Gadis itu sangat semangat menghabiskan nasi goreng buatan Walda hingga piring itu kini sudah sangat bersih dan diakhiri dengan beberapa tegukan air putih.
Walda juga sudah menghabiskan nasinya dan tersenyum bangga dengan putri nya yang makan dengan lahap.
"Wahh tuan putri menghabiskan makanan nya, mamah kasih hadiah dong!"
"Jelas habis lah mah, kan masakan mamah yang terbaik."
Dengan senyuman yang sangat lebar Zewa mengulur kan tangan nya kearah Walda karena mendengar ada hadiah untuknya.
"Tadaaaa," ucap Walda dengan semangat meletakkan sebuah penjepit rambut ditangan putrinya.
"Wahhh ada Yaya!"
Zewa sangat menginginkan penjepit rambut karakter karena saat di sekolah ia seringkali mendengar beberapa temannya memperlihatkan barang yang sama namun berbeda karakter. Kali ini Zewa memiliki nya dan itu sangat membahagiakan baginya.
Ia tersenyum kearah mamahnya dengan tatapan bersyukur, bagaimana ia tidak bersyukur bahkan saat ia tidak mengatakan apapun dan tidak meminta apapun mamahnya seolah bisa membaca isi hatinya dan memberikan ia apapun yang ia butuhkan.
"Kakak suka?" Tanya Walda dengan wajah penuh harap.
"Suka sangat mah! Makasih mamah,"ucap Zewa dengan senang.
Suara bus sekolah terdengar jelas sudah berbunyi didepan rumah, Walda kemudian dengan lembut memakaikan penjepit rambut itu di rambut sedikit pirang putrinya. Sejak lahir Zewa memang memiliki rambut yang tidak hitam dan sedikit berwarna oranye.

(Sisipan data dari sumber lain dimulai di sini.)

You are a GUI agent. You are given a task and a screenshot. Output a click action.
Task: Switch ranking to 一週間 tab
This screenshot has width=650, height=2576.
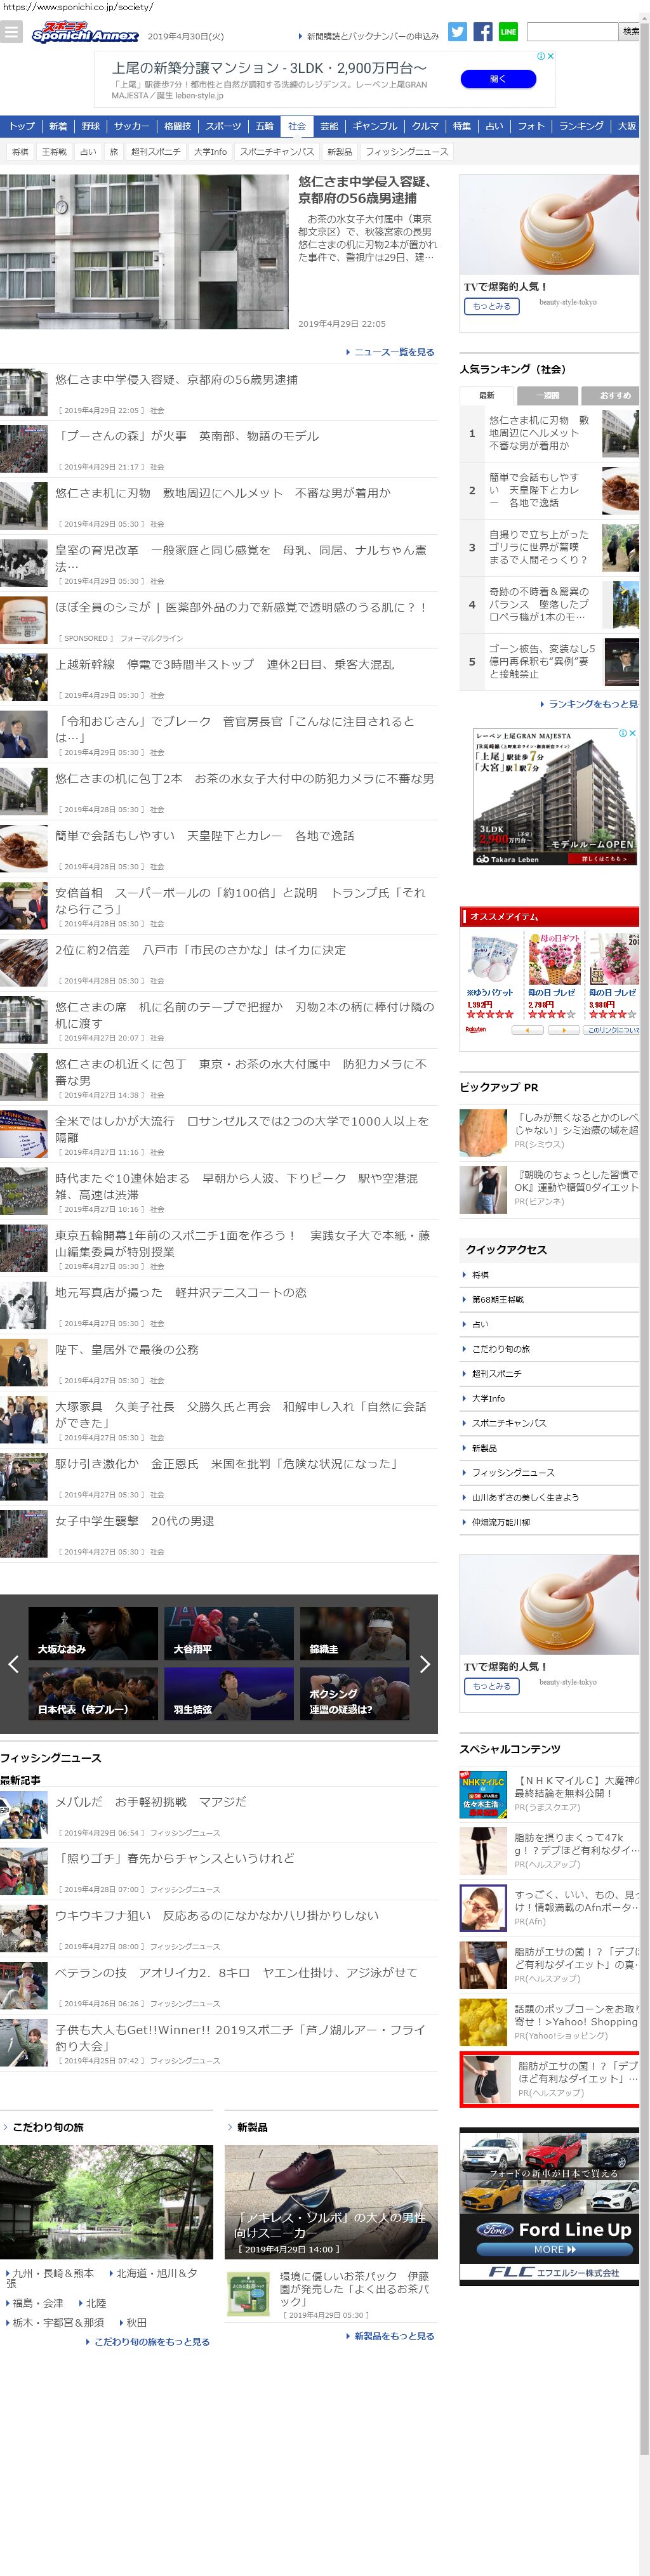(547, 395)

"Wahh putri mamah cantik sekali, sekarang berangkat sekolah yah kak! Yuk biar mamah antar ke bus,"ucap Walda membawakan tas ransel Zewa dan menggenggam tangan putrinya yang kecil itu.
Saat melihat bus sekolah ekspresi wajah Zewa yang sebelumnya sangat senang seketika menjadi suram apalagi melihat wajah beberapa kawannya yang terlihat tidak bersahabat. Namun ia tidak ingin mamah nya khawatir seketika ia tersenyum dengan paksa tentunya.
Mungkin beberapa diantara kalian akan berpikir diusia Zewa yang saat ini lima tahun sudah sangat dewasa dan tidak ingin menyulitkan Mamah terdengar sangat tidak masuk akal. Namun inilah nyatanya, kenyataan membuat Zewa harus bersikap dewasa diusianya yang tidak seharusnya memiliki pemikiran seperti itu.
"Wahh teman-teman kakak banyak yah, karena ini hari ke empat kakak sekolah disana semoga sekolah nya menyenangkan yah sayang."
Zewa dengan cepat tersenyum dan mengangguk kemudian mencium kedua pipi mamah nya lalu menyalam tangan nya dan menaiki bus dibantu oleh ibu guru yang bertugas disana.
Mamah tersenyum melihat kearah Zewa yang menaiki bus namun ia sedikit kebingungan dengan ekspresi Zewa yang tidak nyaman itu. Namun Walda itu tersenyum lagi saat Zewa tersenyum kearahnya sembari melambaikan tangan nya.
Walda sedikit kepikiran dan merasa khawatir apakah putrinya memiliki masalah di sekolah atau teman-teman nya? Ia terlihat sangat tidak nyaman tadi.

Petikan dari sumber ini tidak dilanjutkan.